(begin)
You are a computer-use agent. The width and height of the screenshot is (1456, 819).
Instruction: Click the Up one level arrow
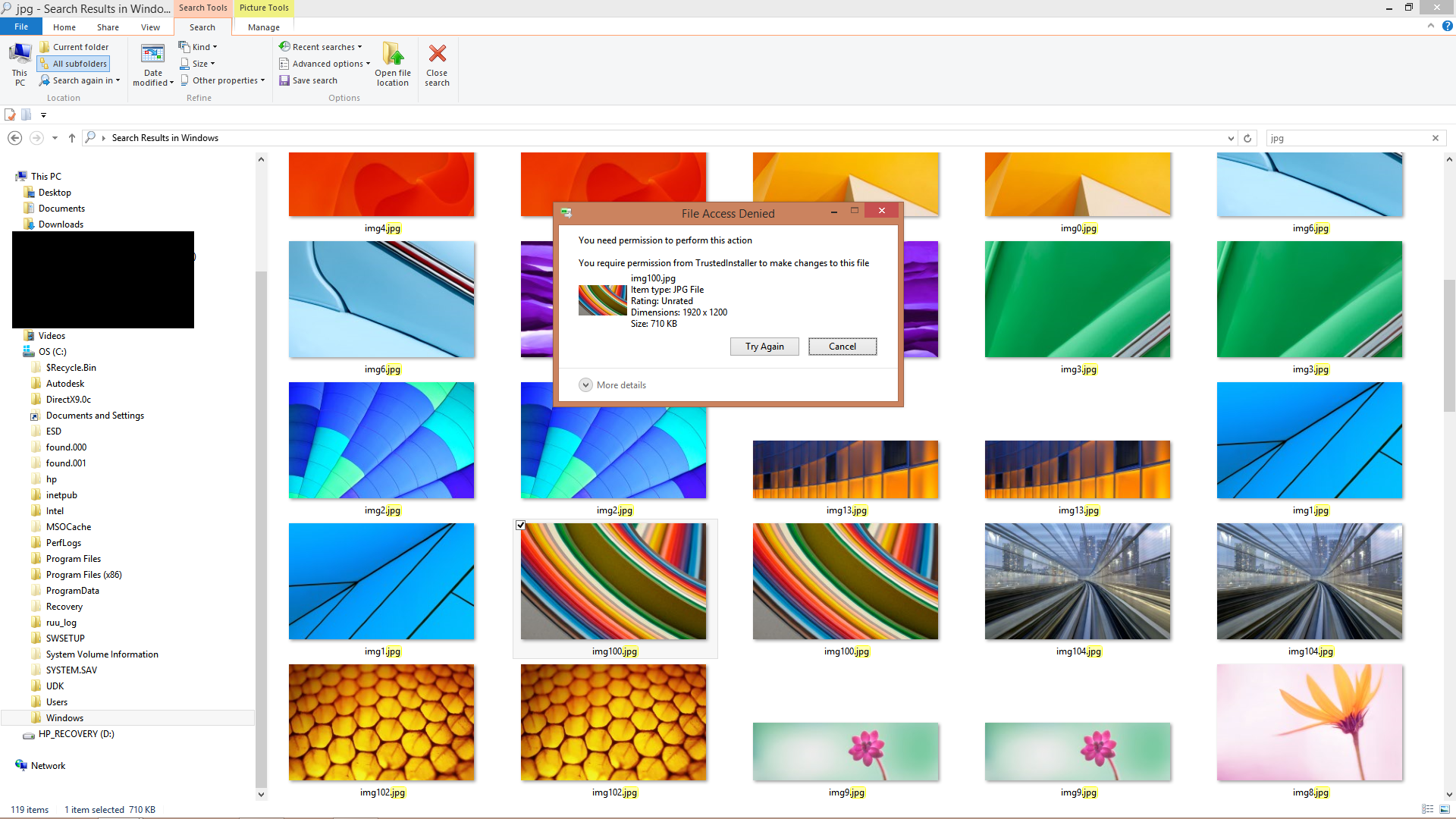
(end)
(begin)
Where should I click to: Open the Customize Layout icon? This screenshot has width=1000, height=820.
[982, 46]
(end)
(begin)
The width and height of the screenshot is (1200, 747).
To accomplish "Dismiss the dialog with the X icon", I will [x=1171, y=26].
(end)
▶ _OBJECTIVE_: Could you print, word for word, the part of the items above that opens with the line containing "You are a computer-use" and closes with the line containing "Instruction: Click the Up one level arrow", both of those lines included?

▶ _THE ANSWER_:
You are a computer-use agent. The width and height of the screenshot is (1456, 819).
Instruction: Click the Up one level arrow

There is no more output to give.